1.   State of discipline up
        till Kornilov's failure.

                  Up to the lamentable failure of Kornilov's attempt to form a dictatorship, the restoration of discipline in the the Army appeared to be within the bounds of possibility. Measures were being introduced which are looked upon as essential in all regular armies of the world. The death sentence had been introduced at the front and in rear. The men were not allowed to remove higher commanders at will. The powers of committees were being restricted and confined purely to matters of interior economy. There even seemed the possibility of removing the committees altogether in time. The position of the officers was becoming markedly improved.
                   Kornilov's demands had practically all been conceded by the Prov. Govt, and their introduction into the army would have at all events given every ground to hope that discipline could possibly be restored.


His Excellency,
     Sir G. Buchanan, G.C.B., etc., etc.,
          H.B.M.'s Ambassador,

2.   Result of Kornilov's

Kornilov's ill timed venture not only put a complete stop to the progress begun, but has put the whole question back to where it was immediately after the Revolution, with this difference, that, having now twice been made the scapegoats of the army, the officers will find it well nigh impossible to regain the position necessary to enable them to carry out their duties.

3.     Appointments of Kerenski, Alexeyev and Verkhovski.

Kerenski's assumption of the post of C.-in-C. and Alexeyev's appointment as C. of S. were immediately followed by the issue of an Army Order. (See Appendix A.)

          In this order 7 definite commands were issued, the trend of which was to insist on all previous orders which had been issued for the maintenance of discipline being strictly enforced. The first point is worthy of notice, namely "To stop political conflicts amongst the troops." If this order was enforced it would go far towards removing one of the main causes of the present lack of discipline, namely the introduction of politics into the Army.
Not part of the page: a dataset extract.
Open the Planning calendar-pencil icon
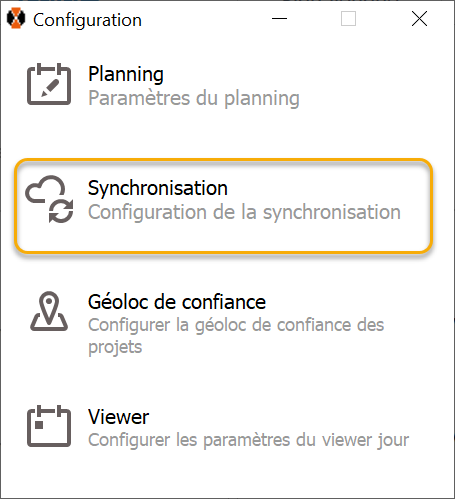The image size is (455, 499). point(49,84)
The whole trend of present affairs, however, is working in the opposite direction, and the Army is becoming more and more steeped in politics. This is not to be wondered at, as the Army is at present the deciding factor in the political situation.
          Verkhovski's appointment as Minister of War was followed by a conference of himself, Kerenski and Alexeyev's. The 2 main results of the Conference were, Alexeyev's resignation and the decision to introduce drastic reforms in the Army.